● **Page text**
◇ ◇ ◇ ◇

By: Ted Lerner
When Pigs Make Love
Having grown up in the upper middle class American suburbs, I was never exposed to too many of the primal aspects of life, like in the way someone who grew up on the streets, or on a big farm with lots of animals might be. Suburban life is always neatly packaged, orderly, fairly predictable and, as a result, boring. Which is probably why I have few aspirations to live the American dream and rather enjoy living in a place like the Philippines. Getting primal can be a daily ritual here.
My wife, Aurora, has always had a thing for small agri-business. Living in Angeles has afforded her the chance to check out the province scene. We had a maid a several years back who lived in the nearby small town of Magalang. We’ve had literally had dozens of maids work with us and I can’t remember what any of them looked like. Except Manang Teletubby. I dubbed the maid Manang Teletubby because she was huge and rotund like the Teletubbies of the kids program.

◇ ◇ ◇ ◇

Entries taken from a collection
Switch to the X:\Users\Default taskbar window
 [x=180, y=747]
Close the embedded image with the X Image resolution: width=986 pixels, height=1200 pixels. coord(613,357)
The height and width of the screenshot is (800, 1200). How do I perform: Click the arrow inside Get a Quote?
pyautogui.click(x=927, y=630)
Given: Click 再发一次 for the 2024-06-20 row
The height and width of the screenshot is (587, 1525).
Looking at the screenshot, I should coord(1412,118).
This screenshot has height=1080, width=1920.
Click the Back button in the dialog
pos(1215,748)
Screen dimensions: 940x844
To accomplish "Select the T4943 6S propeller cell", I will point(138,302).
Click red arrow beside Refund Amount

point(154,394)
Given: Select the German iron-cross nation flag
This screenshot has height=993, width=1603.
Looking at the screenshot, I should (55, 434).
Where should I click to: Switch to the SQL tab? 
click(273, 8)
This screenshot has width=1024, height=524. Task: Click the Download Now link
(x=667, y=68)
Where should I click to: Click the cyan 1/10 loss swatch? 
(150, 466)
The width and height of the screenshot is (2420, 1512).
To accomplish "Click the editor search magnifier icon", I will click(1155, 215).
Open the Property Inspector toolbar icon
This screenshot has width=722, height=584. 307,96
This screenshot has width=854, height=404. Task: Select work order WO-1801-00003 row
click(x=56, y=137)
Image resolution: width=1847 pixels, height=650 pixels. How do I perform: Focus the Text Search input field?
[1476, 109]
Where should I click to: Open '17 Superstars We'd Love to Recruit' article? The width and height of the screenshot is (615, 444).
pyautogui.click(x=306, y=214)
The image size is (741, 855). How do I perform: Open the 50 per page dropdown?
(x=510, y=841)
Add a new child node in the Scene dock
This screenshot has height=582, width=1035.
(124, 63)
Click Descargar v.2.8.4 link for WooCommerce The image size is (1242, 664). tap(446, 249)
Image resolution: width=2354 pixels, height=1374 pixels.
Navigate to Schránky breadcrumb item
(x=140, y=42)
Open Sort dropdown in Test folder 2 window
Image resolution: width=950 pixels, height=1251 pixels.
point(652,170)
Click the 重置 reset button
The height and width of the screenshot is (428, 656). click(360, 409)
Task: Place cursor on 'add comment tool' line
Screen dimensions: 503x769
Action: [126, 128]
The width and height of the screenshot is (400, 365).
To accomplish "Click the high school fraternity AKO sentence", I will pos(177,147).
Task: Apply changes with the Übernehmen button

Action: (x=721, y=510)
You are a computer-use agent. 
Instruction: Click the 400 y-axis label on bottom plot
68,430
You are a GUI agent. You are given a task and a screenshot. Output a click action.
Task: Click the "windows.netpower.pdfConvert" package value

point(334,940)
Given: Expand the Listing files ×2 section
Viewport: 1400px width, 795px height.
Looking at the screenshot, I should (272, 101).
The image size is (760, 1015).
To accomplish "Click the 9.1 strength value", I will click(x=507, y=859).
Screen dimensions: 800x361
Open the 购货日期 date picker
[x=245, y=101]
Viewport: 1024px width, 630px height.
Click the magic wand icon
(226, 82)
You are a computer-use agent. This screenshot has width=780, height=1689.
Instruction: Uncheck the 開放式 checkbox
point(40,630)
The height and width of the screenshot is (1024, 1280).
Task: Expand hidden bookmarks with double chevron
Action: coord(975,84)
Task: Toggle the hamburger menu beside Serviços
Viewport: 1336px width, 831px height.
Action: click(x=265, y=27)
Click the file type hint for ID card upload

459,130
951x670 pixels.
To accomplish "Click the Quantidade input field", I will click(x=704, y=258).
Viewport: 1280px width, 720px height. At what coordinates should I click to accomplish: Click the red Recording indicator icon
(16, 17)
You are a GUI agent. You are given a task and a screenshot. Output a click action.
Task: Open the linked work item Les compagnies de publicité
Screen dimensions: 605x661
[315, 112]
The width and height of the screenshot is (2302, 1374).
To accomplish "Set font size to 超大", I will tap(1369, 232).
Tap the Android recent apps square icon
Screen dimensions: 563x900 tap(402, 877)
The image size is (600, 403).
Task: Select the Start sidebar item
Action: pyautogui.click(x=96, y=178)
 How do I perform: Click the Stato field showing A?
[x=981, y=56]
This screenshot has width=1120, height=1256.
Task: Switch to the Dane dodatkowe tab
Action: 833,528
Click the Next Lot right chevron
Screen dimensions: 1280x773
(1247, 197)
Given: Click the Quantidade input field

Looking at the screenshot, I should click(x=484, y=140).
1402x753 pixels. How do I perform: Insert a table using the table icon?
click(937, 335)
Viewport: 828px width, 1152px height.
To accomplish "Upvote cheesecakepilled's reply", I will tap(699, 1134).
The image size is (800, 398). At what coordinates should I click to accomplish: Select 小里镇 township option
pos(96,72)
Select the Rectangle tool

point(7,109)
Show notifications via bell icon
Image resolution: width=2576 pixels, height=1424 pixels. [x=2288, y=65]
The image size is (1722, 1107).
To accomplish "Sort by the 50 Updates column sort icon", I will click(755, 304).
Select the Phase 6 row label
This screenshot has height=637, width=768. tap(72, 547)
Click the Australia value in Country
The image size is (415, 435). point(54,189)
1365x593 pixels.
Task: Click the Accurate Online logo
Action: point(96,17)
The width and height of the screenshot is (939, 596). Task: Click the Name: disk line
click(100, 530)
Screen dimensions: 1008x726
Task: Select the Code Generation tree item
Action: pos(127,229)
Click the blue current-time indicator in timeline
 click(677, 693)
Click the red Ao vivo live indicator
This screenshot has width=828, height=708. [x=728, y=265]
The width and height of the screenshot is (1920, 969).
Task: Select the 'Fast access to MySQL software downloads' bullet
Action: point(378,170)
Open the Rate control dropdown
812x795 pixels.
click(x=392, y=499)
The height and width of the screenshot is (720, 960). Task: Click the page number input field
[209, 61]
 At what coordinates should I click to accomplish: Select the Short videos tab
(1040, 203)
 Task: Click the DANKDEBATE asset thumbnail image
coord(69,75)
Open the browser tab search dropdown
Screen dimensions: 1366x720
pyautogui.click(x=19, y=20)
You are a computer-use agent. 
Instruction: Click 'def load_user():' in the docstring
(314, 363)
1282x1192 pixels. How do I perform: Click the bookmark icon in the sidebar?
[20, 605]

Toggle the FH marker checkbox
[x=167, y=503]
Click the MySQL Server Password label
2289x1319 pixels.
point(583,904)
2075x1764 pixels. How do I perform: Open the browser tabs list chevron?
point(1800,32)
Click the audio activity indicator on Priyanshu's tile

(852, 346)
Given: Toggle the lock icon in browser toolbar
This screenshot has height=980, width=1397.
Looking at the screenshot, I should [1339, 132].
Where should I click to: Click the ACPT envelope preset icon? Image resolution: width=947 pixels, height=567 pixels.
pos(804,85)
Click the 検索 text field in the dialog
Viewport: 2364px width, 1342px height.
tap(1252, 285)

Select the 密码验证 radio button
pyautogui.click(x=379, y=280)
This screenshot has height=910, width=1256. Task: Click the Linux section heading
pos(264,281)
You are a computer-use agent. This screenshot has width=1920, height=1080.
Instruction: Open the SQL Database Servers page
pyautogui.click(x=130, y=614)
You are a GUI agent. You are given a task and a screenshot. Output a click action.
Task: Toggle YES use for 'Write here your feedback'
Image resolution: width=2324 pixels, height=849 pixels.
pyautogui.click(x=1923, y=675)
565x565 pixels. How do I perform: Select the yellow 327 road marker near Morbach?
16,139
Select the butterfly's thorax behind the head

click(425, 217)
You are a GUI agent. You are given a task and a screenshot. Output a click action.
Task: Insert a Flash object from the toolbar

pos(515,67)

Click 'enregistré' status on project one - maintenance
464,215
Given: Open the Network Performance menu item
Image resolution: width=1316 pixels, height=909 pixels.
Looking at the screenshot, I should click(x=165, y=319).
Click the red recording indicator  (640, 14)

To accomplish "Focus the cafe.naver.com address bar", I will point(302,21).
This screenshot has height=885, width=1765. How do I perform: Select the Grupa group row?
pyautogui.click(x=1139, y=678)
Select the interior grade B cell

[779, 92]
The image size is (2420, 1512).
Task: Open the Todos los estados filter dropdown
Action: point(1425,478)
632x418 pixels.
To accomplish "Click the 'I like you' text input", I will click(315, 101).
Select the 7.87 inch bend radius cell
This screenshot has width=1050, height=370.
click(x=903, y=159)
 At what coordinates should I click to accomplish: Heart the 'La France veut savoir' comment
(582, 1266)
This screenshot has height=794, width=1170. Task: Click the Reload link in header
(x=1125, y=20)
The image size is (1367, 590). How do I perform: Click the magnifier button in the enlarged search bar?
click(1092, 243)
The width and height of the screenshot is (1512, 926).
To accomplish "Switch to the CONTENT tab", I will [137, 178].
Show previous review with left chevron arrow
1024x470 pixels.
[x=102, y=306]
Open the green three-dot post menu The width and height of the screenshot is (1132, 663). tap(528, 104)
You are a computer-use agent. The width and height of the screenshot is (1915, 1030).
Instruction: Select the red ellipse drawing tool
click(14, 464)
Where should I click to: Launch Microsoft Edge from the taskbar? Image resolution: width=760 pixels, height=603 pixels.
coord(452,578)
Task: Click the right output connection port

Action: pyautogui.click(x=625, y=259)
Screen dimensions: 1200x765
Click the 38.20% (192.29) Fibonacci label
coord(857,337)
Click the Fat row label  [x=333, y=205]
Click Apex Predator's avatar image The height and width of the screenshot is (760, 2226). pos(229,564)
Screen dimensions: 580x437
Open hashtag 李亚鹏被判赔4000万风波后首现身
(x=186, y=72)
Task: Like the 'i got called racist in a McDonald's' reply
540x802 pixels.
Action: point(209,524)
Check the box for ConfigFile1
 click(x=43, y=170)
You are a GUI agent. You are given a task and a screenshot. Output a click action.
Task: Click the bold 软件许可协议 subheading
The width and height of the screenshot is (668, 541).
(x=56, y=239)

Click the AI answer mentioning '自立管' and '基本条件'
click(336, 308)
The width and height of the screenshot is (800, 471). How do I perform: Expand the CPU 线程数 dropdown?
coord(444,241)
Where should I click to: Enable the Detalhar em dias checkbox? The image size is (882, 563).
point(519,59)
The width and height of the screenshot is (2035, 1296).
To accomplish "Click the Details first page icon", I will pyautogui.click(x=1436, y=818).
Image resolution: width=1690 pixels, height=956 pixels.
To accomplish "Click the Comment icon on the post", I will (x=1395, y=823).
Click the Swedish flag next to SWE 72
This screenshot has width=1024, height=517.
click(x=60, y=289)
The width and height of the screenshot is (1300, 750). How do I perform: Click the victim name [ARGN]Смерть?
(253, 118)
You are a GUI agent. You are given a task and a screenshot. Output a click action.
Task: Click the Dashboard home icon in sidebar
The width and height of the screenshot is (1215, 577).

◇ ◇ ◇ ◇

● **Given problem 1**
Answer these questions from the essay on life in the Philippines:
(a) In what kind of place did the writer grow up?
(b) In which small town did the former maid live?
(c) Why did the writer give the maid the name Manang Teletubby?
● **Given problem 2**
Carry on the essay on life in the Philippines, beginning right after its final sentence.

● **Written response 1**
(a) The writer grew up in the upper middle class American suburbs.
(b) She lived in Magalang, near Angeles.
(c) The writer gave her that name because she was huge and rotund like the Teletubbies of the children's program.

● **Written response 2**
Manang Teletubby came from a poor family. Her husband was a military man who owned a small plot of land where the family cultivated rice and other vegetables in the next town over, Magalang. They lived with their children and relatives, as well as several other poor families, right next to this rice field in simple native style nipa huts and shabby corrugated tin roofed shacks
One day Manang Teletubby and my wife got to chatting about pigs. Next thing I know, my wife, with the help of Manang Teletubby’s family, decided to buy three female pigs. She already had them and they were being kept at Manang Teletubby’s small village by the side of the rice field. The folks there were going to feed the pigs and look after them. When the babies were born they would get half of the litter, while my wife would have a growing, cash business.
At first, of the three pigs, two of them were mere babies, so they were tied to a tree. The other female, though, was already a huge, hairy pink beast. For her Au had the men build a small pen made of concrete hollow blocks.
About once a week Au visited the pigs to check up on them and sometimes I joined her. She said it wouldn’t be long before big Miss Piggy was ready to mate. Sure enough one day a call came from the caretaker who said that the female was indeed ready, willing and very able. I knew this was one event I didn’t want to miss.
We drove out to the rice field in Magalang and as soon as we showed up somebody ran across the field to fetch the man who owned a male stud. As we waited around the small village by the rice field, children ran everywhere, ducks scampered on the dirt and azkal dogs and puppies played with each other. And then we saw him saunter from behind a tin roofed shack.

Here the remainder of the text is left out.